Nos últimos anos, a MAN e suas conconcorrentes, como a Mercedes-Benz, a Iveco e a Ford, usufruíram do Programa de Sustentação do Investimento. O programa emprestava dinheiro a juros abaixo da média de mercado para que as transportadoras renovassem sua frota. No caso da MAN, quase 90% das vendas eram feitas no programa oficial.
O resto era compra do governo. Com o arrocho nos gastos públicos, as duas torneiras secaram. Os juros do Programa de Sustentação do Investimento já não são tão baixos e o setor público suspendeu as compras. Esses fatores, somados à crise de confiança, fecham a história de ascensão e queda da MAN.
Também fortemente beneficiado por incentivos, o setor de ensino superior privado é outro que padece. O Fundo de Financiamento Estudantil (Fies) colocou 1,5 milhão de estudantes nas universidades provendo crédito para o pagamento de mensalidades. E, de quebra, transformou grupos como a Kroton e a Estácio nos maiores do setor no mundo.
Cerca de 55% dos estudantes matriculados na Kroton recebem financiamento do Fies. Em 2015, o governo criou regras que dificultam o acesso dos alunos ao programa e, segundo Romario Davel, sócio da consultoria Hoper, está atrasando os repasses de recursos às universidades. Só a Kroton, segundo Davel, tem a receber do governo 900 milhões de reais.
Eram 220 milhões no fim de 2014. O resultado é que o fluxo de caixa da empresa caiu 20% em 2015. E sua dívida subiu de 400 milhões de reais para quase 900 milhões do fim de 2014 até o fim de junho. “O corte do Fies abalou a saúde financeira das empresas de educação”, diz Davel. Ninguém discute a importância de facilitar os investimentos e o acesso à educação.

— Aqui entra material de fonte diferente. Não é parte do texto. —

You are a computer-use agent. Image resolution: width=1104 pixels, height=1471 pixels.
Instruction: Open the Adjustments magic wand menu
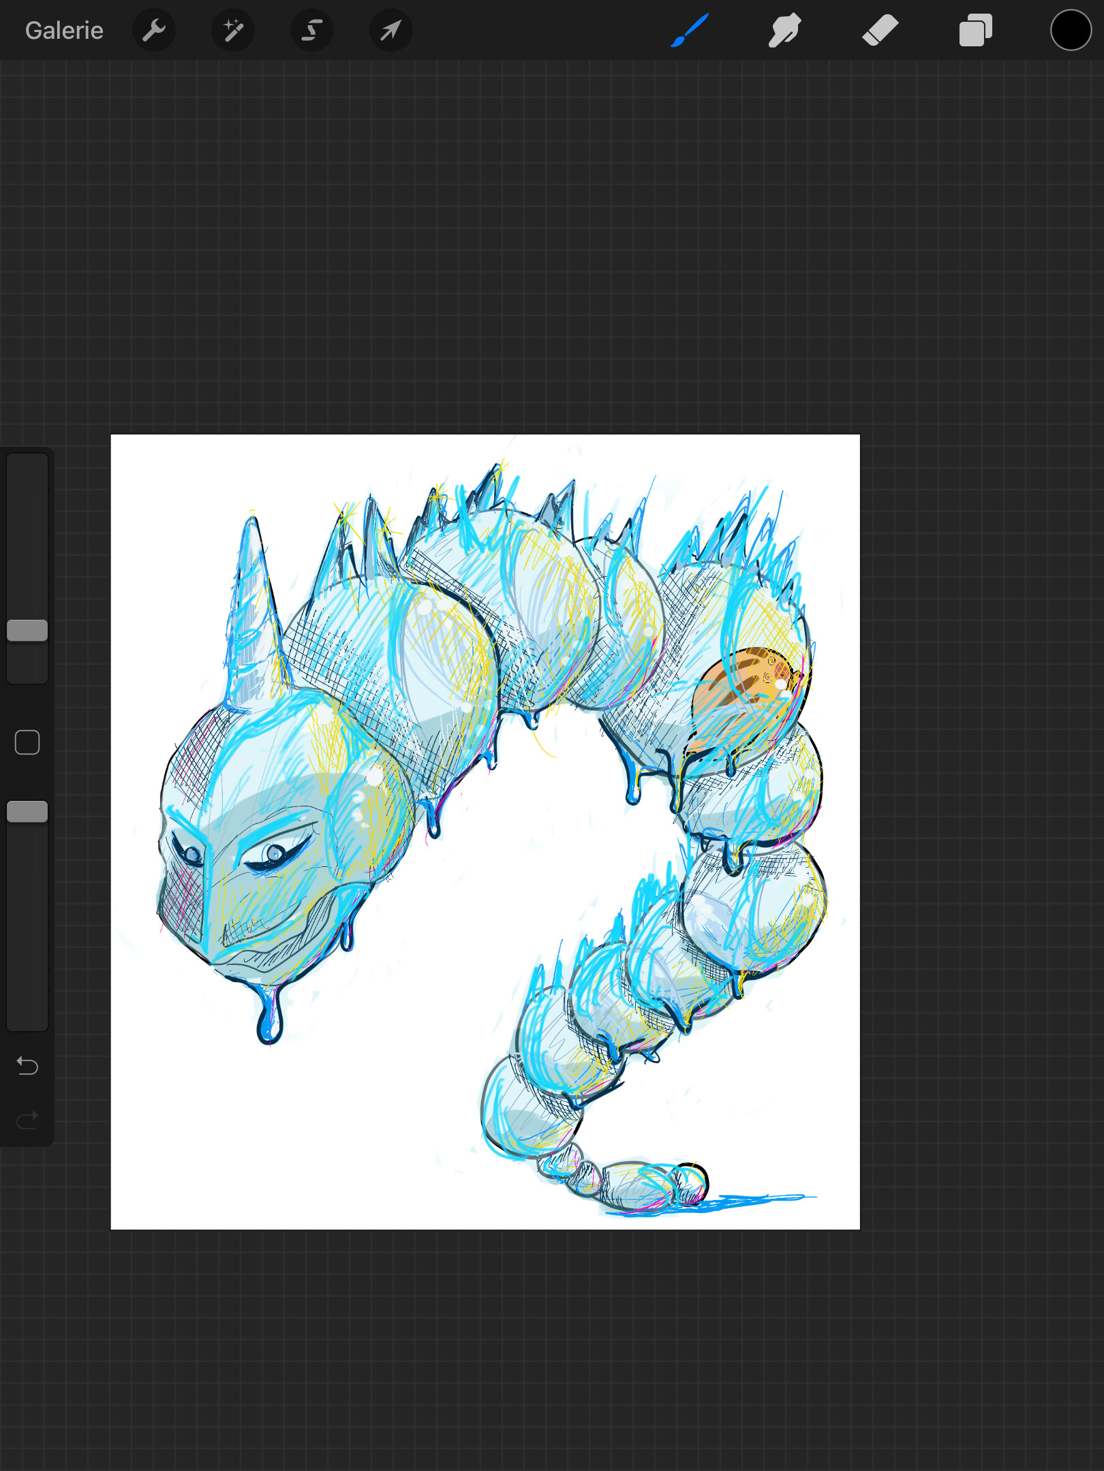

“O problema é que esses programas tomaram uma proporção exagerada e insustentável”, afirma o economista Mansueto Almeida, especialista em contas públicas. Em 2009, o montante de crédito do Programa de Sustentação do Investimento era de 44 bilhões de reais. No ano passado, foi para 452 bilhões. Os desembolsos do Fies saíram de 1,8 bilhão de reais para 14 bilhões por ano de 2011 a 2014.
Os recursos são obtidos via emissão de títulos do Tesouro Nacional. A operação afeta diretamente a dívida bruta, que saiu de 53% do PIB, em 2013, para 65%, hoje. Se à lista forem acrescentados programas como Fome Zero e Minha Casa, Minha Vida, verifica-se um aumento de custos para o setor público de 4,5 pontos percentuais do PIB. Não é pouco.
Um problema da mão amiga do governo é que as empresas acabam se tornando dependentes dela. Quando os recursos são cortados, o efeito é a paralisia. “Essas medidas foram importantes, mas o ideal é não depender delas para crescer”, diz José Luís Gonçalves, presidente da inglesa JCB, fabricante de retroescavadeiras.
A JCB também contou com compras públicas e crédito subsidiado na expansão dos últimos anos e, em 2015, amarga uma queda na produção de 45%. Setores que ainda usufruem de benefícios, como o de informática, lutam para mantê-los. Está para ser votada no Congresso uma medida provisória que revoga a isenção de impostos no setor e pode aumentar pelo menos 10% o preço de celulares e tablets.
“O corte de impostos permitiu à indústria nacional competir com produtos piratas e ampliar a inclusão digital”, diz Helio Rotenberg, presidente da Positivo, fabricante de computadores e celulares. “Se a isenção cair, o contrabando vai crescer, prejudicando quem produz legalmente e reduzindo a arrecadação do governo.”
É provável que seja esse mesmo o desfecho. Por isso, mais do que benesses pontuais, o que o país demanda é um ambiente que permita a todos andar com as próprias pernas.